Train a Model
The Train Model
form handles many of the complicated aspects of machine learning, such as feature identification and removal (known as "pruning"), data optimization (such as binning continuous values), and more. Using the Train Model
form also helps to build specific types of models or can provide more granular control over how the model is trained.
By default, DataChat automatically explores multiple models and selects the optimal one for you. If the initial model has a low score, DataChat will continue to evaluate additional models across various types. Alternatively, you have the flexibility to choose and configure specific models to suit your particular requirements.
Train a Model
To create model, click Machine Learning > Train Model in the skill menu, then:
If you're connected to a BigQuery database, you can leverage BigQuery ML within DataChat.
Feature Selection (required)
- Choose your target column.
- Optionally, include or exclude specific feature columns from the model. By default, if no columns are selected, all other columns will be used as feature columns.
- Optionally, toggle Generate charts to Visualize the Data depending on whether you want to generate charts based on the created model. By default, this toggle is on.
- Optionally, toggle the Use Default Model Exploration. By default, Catboost and LightGBM models will be explored. If neither of these models preform well, Random Forest and logistic/linear regression models will be explored.
- Click Submit or continue to Advanced Options.
Advanced Options (optional)
-
Depending on the target column type, differing toggle options appear:
- For continuous target columns, toggle the Treat the Target Column as Categorical to change the problem type to classification.

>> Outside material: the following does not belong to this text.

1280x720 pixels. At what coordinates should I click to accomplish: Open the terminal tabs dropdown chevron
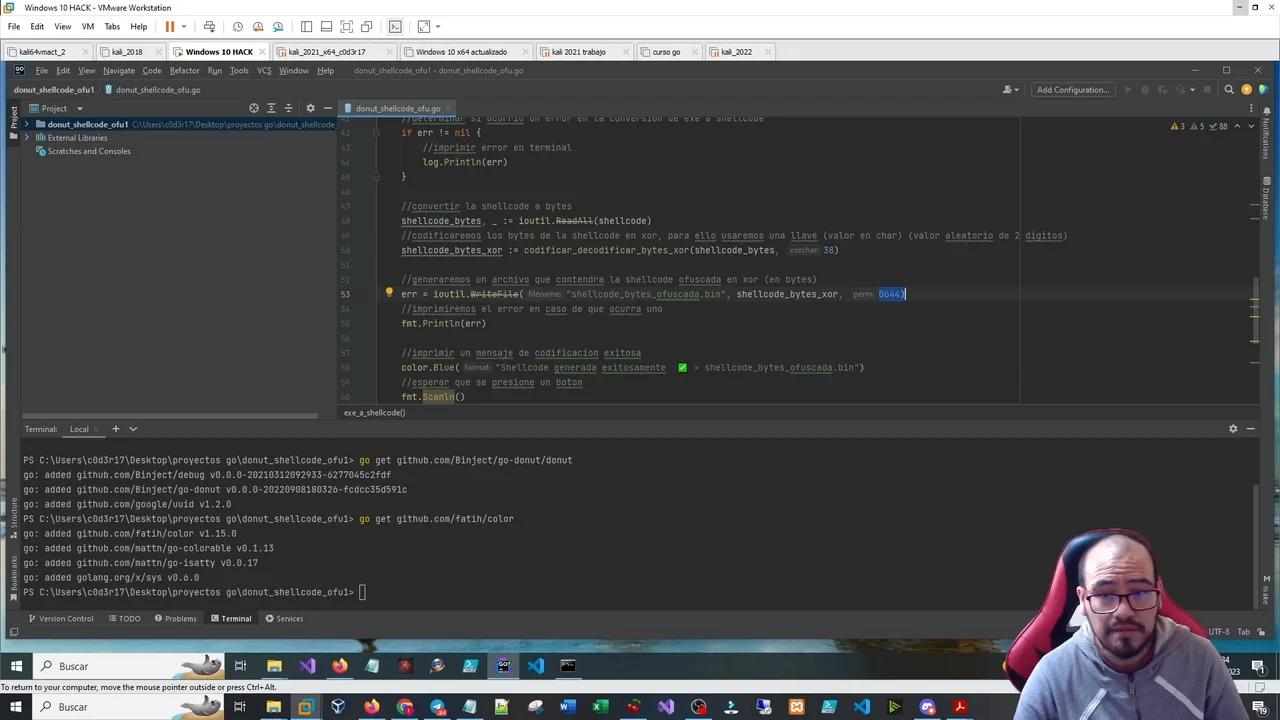coord(132,428)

- For categorical target columns, toggle the Treat the Target Column as Continuous to change the problem type to regression. Note that only numerical columns enable this toggle.
-
Click Fix Class Imbalances to open a multi-toggle dropdown that includes:
- Oversampling. Toggle "On" to oversample underrepresented values in the training dataset.
- Automatic Label Weighting. Toggle "On" to assign relative importances to target column values.
- Custom Label Weighting. Toggle "On" to provide custom weights to target column values.
-
Select the metrics to use when scoring the model. Regression models have the following scoring options:
- Mean Absolute Error.
- Mean Absolute Percentage Error.
- Mean Squared Error.
- R2.
- Root Mean Squared Error.
Classification models have the following scoring options:
- AUC.
- Accuracy.
- F1.
- Log Loss.
- Precision.
- Recall.
-
Select the metric to use when selecting the best model.
-
Enter the holdout percentage to use for holdout validation.
-
Feature Engineering Optimizations includes the following checkboxes:
- Autobinning (tree based models). Check this box to automatically bin continuous feature columns.
- Feature Pruning. Check this box to automatically prune unimportant feature columns.
- Temporal Slicing. Check this box to automatically slice temporal feature columns.
-
Click Submit or continue to Model Selection.
Model Selection (optional)
Model Selection is only available if "Use Default Model Exploration" is toggled "Off".
- Select the classifier or regressor models to use in training.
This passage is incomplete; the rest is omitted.